Background: This article follows a theme of articles on the subject of
‘neuroregulation’ published by the author. The aim of this original article is to further
elucidate that ‘Blood Glucose is Neurally Regulated’, in particular, that type 1 and
type 2 diabetes are co-morbidities because the genetic expression of insulin is
followed by the reaction of insulin with its substrate; and that any explanation for
type 1 and type 2 diabetes must conform to the fundamental laws of chemistry which
govern chemical reactions and influence (i) how the protein is expressed or activated
(genotype) and to what extent, (ii) how the protein maintains its shape and reactivity
(phenotype), (iii) how the protein reacts with its substrate, and (iv) that there is a
complex network of organ systems which regulate functional parameters such as
blood pressure, blood glucose, acidity, etc.

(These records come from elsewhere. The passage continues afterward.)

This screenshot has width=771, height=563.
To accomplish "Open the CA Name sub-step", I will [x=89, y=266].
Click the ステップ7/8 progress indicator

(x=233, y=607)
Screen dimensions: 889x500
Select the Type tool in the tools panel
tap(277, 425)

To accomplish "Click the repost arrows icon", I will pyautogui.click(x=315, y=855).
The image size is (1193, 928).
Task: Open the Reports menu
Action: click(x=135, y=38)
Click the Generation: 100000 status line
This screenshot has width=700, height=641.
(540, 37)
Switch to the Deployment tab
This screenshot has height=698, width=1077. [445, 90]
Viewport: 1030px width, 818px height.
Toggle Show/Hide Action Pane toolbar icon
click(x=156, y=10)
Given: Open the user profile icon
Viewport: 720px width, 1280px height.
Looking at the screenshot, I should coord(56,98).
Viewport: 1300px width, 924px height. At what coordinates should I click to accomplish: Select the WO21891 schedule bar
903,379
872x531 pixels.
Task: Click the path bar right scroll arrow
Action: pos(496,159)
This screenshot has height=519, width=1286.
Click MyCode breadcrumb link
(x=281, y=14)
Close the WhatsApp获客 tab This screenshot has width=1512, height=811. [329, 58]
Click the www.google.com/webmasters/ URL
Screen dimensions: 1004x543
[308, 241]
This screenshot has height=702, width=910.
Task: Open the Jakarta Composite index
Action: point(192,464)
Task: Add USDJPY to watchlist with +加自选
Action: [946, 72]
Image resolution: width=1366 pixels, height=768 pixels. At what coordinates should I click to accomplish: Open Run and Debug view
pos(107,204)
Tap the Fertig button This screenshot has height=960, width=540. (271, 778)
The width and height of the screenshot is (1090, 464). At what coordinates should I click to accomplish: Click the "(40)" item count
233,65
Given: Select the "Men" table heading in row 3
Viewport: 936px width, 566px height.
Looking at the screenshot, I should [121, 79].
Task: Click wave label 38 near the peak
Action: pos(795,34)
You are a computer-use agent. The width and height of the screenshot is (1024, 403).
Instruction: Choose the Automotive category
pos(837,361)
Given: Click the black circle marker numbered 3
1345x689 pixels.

It considers that the regulation of blood glucose, which we recognise as type 1 & 2 diabetes, is heavily
influenced by the neural regulation of pH. In addition, recognition that the brain regulates the autonomic
nervous system and physiological or functional systems leads us to consider that the onset and
progression of type 1 diabetes, and hence the expression of pre-pro-insulin, are influenced by the many
and various factors which alter gene conformation, the genetic expression of proteins, protein
conformation, and/or by associated chemical reactions e.g. resulting from the influence of viruses,
vaccines, drugs, bacteria and stress.
Conclusions: Finally, and in support of the arguments presented, this article reports how Strannik
Virtual Scanning – a cognitive technology which encompasses an understanding of the structural nature
of the relationship between brain function, autonomic nervous system, physiological systems and
pathological correlates - is able to distinguish between prediabetes and diabetes, between genotype and
phenotype, determine the complex range of emergent pathologies influencing the health of each and
every organ, and contribute to further advances regarding diabetes etiology.